— Provided text —
Since his youth, Walt Disney wanted to be a newspaper cartoonist, but he found himself constantly rejected. A reporter once told him that he ‘lacked imagination and had no good ideas’. After Disney founded his first cartoon studio at the age of 22, a bad business deal left the company bankrupt. This led to a trip to Los Angeles. All he had with him was a suitcase that contained a shirt, two undershorts, two pairs of socks and some drawing material.

His attempt to become an actor never came true, but he founded Disney Studios with his brother Roy. During World War II, the United States army took over Disney Studios as a repair shop for tanks and artillery. His animators were all sent to war, including Disney. The company ended up with a debt of more than $4m as business after the war was slow. Although they had started distributing in Europe, Walt and Roy were having problems getting finance to the USA. So, they started producing feature films overseas.

What are the lessons we could all learn from the six entrepreneurs above? (i) Never give up, and (ii) Nothing of value ever comes easy. As Henry Ford once said, ‘failure is the opportunity to begin again more intelligently’.

Quality # 5. Opportunity Orientation:

Entrepreneurs realize that every event and each situation is a business opportunity. Ideas are constantly being generated about workflows and efficiency, people skills and potential new businesses. They have the ability to look at everything around them and focus it toward their goals. Successful entrepreneurs spot an opportunity, build a strategy around that and proceed with an action plan to make things happen.

— Information shown —
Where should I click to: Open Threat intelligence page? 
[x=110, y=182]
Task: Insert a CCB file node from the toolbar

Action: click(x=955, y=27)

— Task requirements —
**a)** For each statement about the passage on entrepreneurs, answer yes or no and quote the words of the passage that decide it. (i) Disney's first cartoon studio went bankrupt because of a bad business deal. (ii) Disney founded Disney Studios together with his brother Roy. (iii) During World War II, the army used Disney Studios to make training films.
**b)** Please carry on the passage on entrepreneurs from the point where it stops.
The data above comes from a separate source.

— Replies —
**a)**
(i) Yes: "a bad business deal left the company bankrupt"
(ii) Yes: "he founded Disney Studios with his brother Roy"
(iii) No: "the United States army took over Disney Studios as a repair shop for tanks and artillery"

**b)**
While making things happen they rely on their ‘gut feeling’. Most entrepreneurs rely more on gut feelings to make decisions than they do on a conscious analysis of a situation. Even though they may be highly analytical and like to accumulate lots of data, their actual decisions are usually based on what feels right. A recent survey of top level executives and company owners reported that most high-income decision makers gather as much information as possible and consult with their mastermind team, but in the end, they make decisions based on gut feelings or intuition.

Herb Kelleher and Southwest Airlines:

When Herb Kelleher took an aptitude test at Wesleyan University, where he majored in English, he was told that there were three things he was best suited for – working as a journalist, an editor, or a lawyer. Kelleher chose law, and it was a good thing. It would take five long years of often tortuous litigation by competitors to get Southwest Airlines out of court and into the air in June 1971. In an industry plagued by vast amounts of red ink, Southwest marked its 39th consecutive year of profitability in 2011, a seat unmatched in the US aviation history.

What’s more, Kelleher, 81, proved that one could still charge low fares and make a tidy profit. Southwest is not only the largest US domestic airline but it is also responsible—as one economist noted—for 90 per cent of the low-fare airline business that exists in America. How did Kelleher do it? He kept costs extraordinarily low and customer service high, and he did both by creating a culture that respected the people he carefully hired.

Like Sam Walton, he understood that frontline personnel can either make or break you. And Kelleher got his people to sign on to the program through profit-sharing plans and stock options that made the employees feel and act like owners. This strategy separated Southwest from the pack. Kelleher knew from day one that Southwest—which wanted to fly uncontested routes at discounted prices—would not survive the brutal competition without the wholehearted support from its employees.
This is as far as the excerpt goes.